日々、観た舞台の感想。ときにはエッセイなども。

オペラ座&ロイヤル バレエ・スプリーム Bプロ 2017年3月30日 文京シビックホール

2017-07-30 17:22:39 | 日記
毎年夏になると有名バレエ団のスターを集めたグループ公演が行われる。3年に一度の世界バレエフェスティバルを別にすれば、音楽の音源は録音、舞台装置もほぼ無し。あとは出演メンバーと演目にいかに知恵を絞るかというのが勝負となる。

今年の一番の注目は、日本舞台芸術振興会主催の『バレエ・スプリーム』だったよう。日本出身ながらパリオペラ座バレエ団のプルミエール・ダンスーズ、権威あるブノア賞を受賞したオニール八菜。エトワールに昇格したばかりの若手三人、ユーゴ・マルシャン、レオノール・ボラック、ジェルマン・ルーヴェ。人気のミリアム・ウルド=ブラームスとマチアス・エイマンのオペラ座組。

人気のスティーヴン・マックレーとヤーナ・サレンコ。プリンシパルの高田茜、フランコ・ボネッリ、フランチェスカ・ヘイワードらの英国組が同じ舞台に立つというのが人気だったのだろう。

第1部はパリオペラ座が3演目、第2部はロイヤルバレエが4演目。最後が合同で『眠れる森の美女』のソリストが踊る部分の名場面集といった構成。

第3部は結論から言えば、全く愚劣な演目だったとしか言いようがない。音源が録音で一応時系列に並べてはあるものの繋ぎ方が滅茶苦茶で、チャイコフスキーの音楽を聴くのに苦痛を感じてしまった。衣裳の好み、様式もバラバラで耐えられないレベルだった。

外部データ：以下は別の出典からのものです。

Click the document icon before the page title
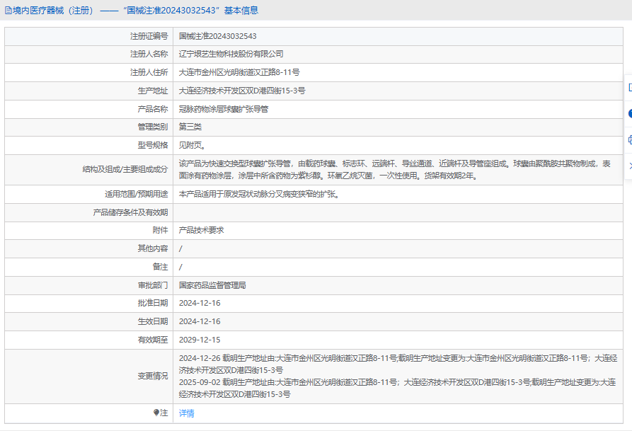This screenshot has width=632, height=431. pyautogui.click(x=8, y=11)
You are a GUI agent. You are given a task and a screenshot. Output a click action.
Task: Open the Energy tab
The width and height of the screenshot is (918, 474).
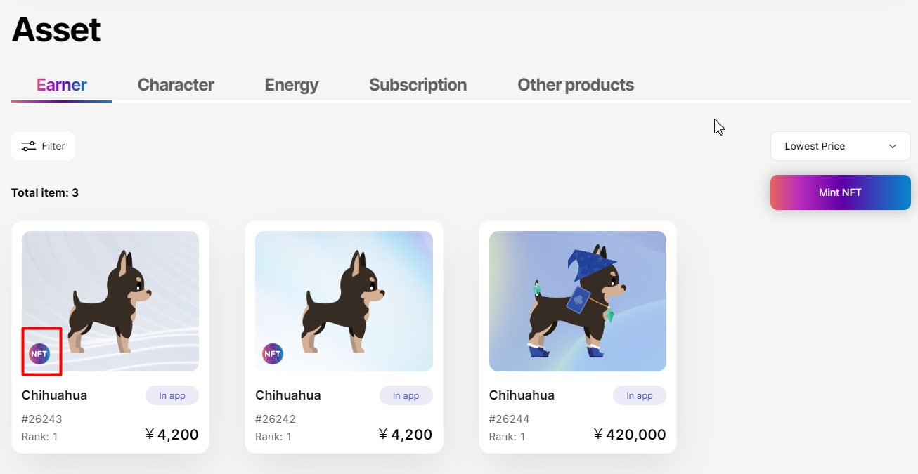click(x=291, y=85)
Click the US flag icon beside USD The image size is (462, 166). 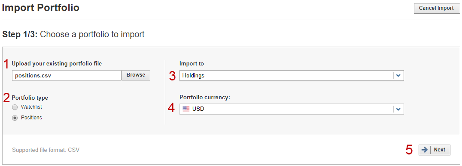click(186, 109)
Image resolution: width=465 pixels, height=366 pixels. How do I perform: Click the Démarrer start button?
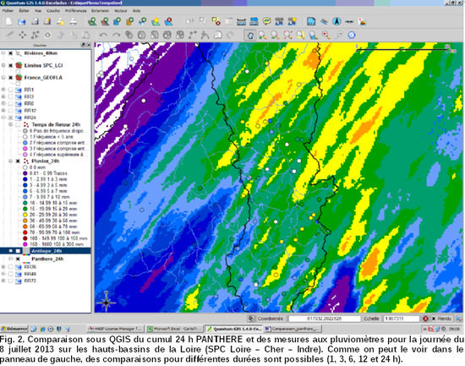click(x=14, y=329)
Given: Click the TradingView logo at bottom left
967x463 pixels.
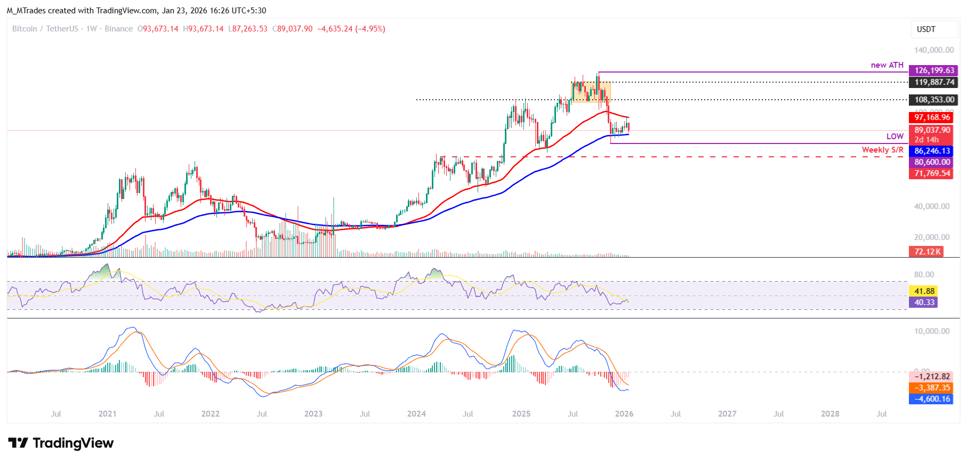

ダンサーに純粋なフランス人を集めて様式美を追求するパリオペラ座と国際的に多彩なダンサーを集める英国ロイヤルバレエでは、ダンサーの統一感もないし、振付の妙味もほとんど感じる事ができなくて残念。

そうした中にあって、パ・ド・ドゥの中の王子のヴァリエーションを踊ったパリオペラ座のマチアス・エイマンはヌレエフを想起させるような端正な踊りが際立っていて、バレエを観る喜びで満たしてくれた。ヌレエフが得意とした演目で、舞台を一周二周。回転しながら止まると足は5番のポジションに決め、何事もなかったかのように微笑む。大袈裟なポーズも封印して奥床しい。

バレエに何を求めているかで観客の反応が違っていたように思う。超絶技巧を次々に披露すればいいのかという想いがある。スポーツを観るような爽快感はあっても感動はないのではないか。スタンディングオベーションで大騒ぎの客席の中で暗然とした気持ちになった。

五反田のゆうぽうとホールが無くなってしまい、オペラカーテンのない会場に中割れ幕を持ち込んだらしい主催者には拍手を。

以下に各演目の寸評。

『グラン・パ・クラシック』オニール八菜とユーゴ・マルシャン。優美なバレエを観た。美しい人が美しく踊るのだから当然といえば当然。シンプルな舞台なのに豊かな世界が広がった。日本にルーツを持つダンサーがパリオペラ座バレエ団の最高位に登りつめる夢は夢でないのかも。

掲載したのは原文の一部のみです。